(Tasks)
1. In the records, write out again the part that opens with the line containing "Click the #3 rank label" and closes with the end of the records, substituting "Command" for every "Instruction" and leaving everything else unchanged.
2. Continue the case summaries of the discrimination and retaliation lawsuits from where they stop.

(Supplied passage)
Begin
Enrichetta Ravina Vs. Geert Bekaert, Columbia Business School

Sanford represented former Columbia Business School faculty member Enrichetta Ravina in a retaliation and gender case against her mentor Professor Geert Bekaert and Columbia University, who were both found liable for retaliation, winning the plaintiff $1.25 million in damages.

Campbell et al. v. Chadbourne & Parke LLP, et al., SDNY

The case was brought by Chadbourne partner Kerrie Campbell in August 2016 alleging systemic pay discrimination against female partners. In October 2016, the case was expanded by adding other named plaintiffs, additional defendants, and increasing the damages demand. After two years of litigation which established that partners in law firms are employees for purposes of Title VII, the parties reached a settlement in March 2018. This litigation was in the headlines of mainstream and legal press from filing to settlement and changed the conversation about compensation, promotion, and career opportunities for female partners in BigLaw.

Cracker Barrel

David Sanford was the lead counsel in a race discrimination class action suit against Cracker Barrel restaurants. The case concerned discrimination in pay and promotion, and also involved discrimination against African-American customers. The United States Department of Justice intervened in the case after five years of litigation and the suit settled for $8.7 million.
End
(Input for this task)
Begin
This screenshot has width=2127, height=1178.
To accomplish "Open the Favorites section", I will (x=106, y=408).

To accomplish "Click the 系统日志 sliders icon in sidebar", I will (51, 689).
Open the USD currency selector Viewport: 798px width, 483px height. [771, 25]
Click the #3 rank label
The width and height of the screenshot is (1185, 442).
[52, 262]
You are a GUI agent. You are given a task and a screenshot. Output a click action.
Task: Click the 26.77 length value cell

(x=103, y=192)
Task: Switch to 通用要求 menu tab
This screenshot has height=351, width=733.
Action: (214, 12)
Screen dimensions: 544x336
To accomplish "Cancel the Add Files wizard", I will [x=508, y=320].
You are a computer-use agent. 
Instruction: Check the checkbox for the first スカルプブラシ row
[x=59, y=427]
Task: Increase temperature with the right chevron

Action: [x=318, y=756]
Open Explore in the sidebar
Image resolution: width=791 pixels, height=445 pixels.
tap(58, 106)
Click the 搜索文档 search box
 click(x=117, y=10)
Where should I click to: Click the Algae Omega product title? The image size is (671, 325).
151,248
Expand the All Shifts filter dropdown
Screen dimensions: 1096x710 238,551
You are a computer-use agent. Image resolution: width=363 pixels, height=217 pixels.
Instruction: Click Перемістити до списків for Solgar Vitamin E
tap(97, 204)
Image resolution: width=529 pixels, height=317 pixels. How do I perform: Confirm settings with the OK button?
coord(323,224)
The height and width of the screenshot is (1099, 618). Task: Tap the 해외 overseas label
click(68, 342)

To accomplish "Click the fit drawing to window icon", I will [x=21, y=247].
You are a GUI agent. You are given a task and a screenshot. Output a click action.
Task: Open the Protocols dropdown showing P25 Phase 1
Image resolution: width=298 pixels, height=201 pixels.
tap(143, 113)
End
(Answers to the exercise)
1.
Click the #3 rank label
The width and height of the screenshot is (1185, 442).
[52, 262]
You are a GUI agent. You are given a task and a screenshot. Output a click action.
Task: Click the 26.77 length value cell

(x=103, y=192)
Task: Switch to 通用要求 menu tab
This screenshot has height=351, width=733.
Action: (214, 12)
Screen dimensions: 544x336
To accomplish "Cancel the Add Files wizard", I will [x=508, y=320].
You are a computer-use agent. 
Command: Check the checkbox for the first スカルプブラシ row
[x=59, y=427]
Task: Increase temperature with the right chevron

Action: [x=318, y=756]
Open Explore in the sidebar
Image resolution: width=791 pixels, height=445 pixels.
tap(58, 106)
Click the 搜索文档 search box
 click(x=117, y=10)
Where should I click to: Click the Algae Omega product title? The image size is (671, 325).
151,248
Expand the All Shifts filter dropdown
Screen dimensions: 1096x710 238,551
You are a computer-use agent. Image resolution: width=363 pixels, height=217 pixels.
Command: Click Перемістити до списків for Solgar Vitamin E
tap(97, 204)
Image resolution: width=529 pixels, height=317 pixels. How do I perform: Confirm settings with the OK button?
coord(323,224)
The height and width of the screenshot is (1099, 618). Task: Tap the 해외 overseas label
click(68, 342)

To accomplish "Click the fit drawing to window icon", I will [x=21, y=247].
You are a GUI agent. You are given a task and a screenshot. Output a click action.
Task: Open the Protocols dropdown showing P25 Phase 1
Image resolution: width=298 pixels, height=201 pixels.
tap(143, 113)

2.
Schaefer v General Electric

Lorene Schaefer, the former general counsel of GE Transportation, sued GE in May 2017 in the U.S. District Court for the District of Connecticut alleging that a “very male-dominated culture” at GE systemically discriminated against women executives at all levels, denying them equal pay and promotion. The suit had sought $500 million in damages on behalf of 1,500 female employees. In 2009, the case was settled on confidential terms.

Recognition 
Sanford was inaugurated into the National Law Journal’s Elite Trial Lawyers Hall of Fame in 2015. He has been repeatedly acknowledged by Law360 as an ‘Employment Lawyer MVP’ and ‘Titan of the Plaintiffs’ Bar’. Sanford was a finalist for the 2018 Attorney of the Year by the American Lawyer and was named a Leader in the Field for 2017-18 by Chambers and Partners. He has also received AV-rating by Martindale-Hubbell and was named a Best Lawyer in America for 2019 by Best Lawyers.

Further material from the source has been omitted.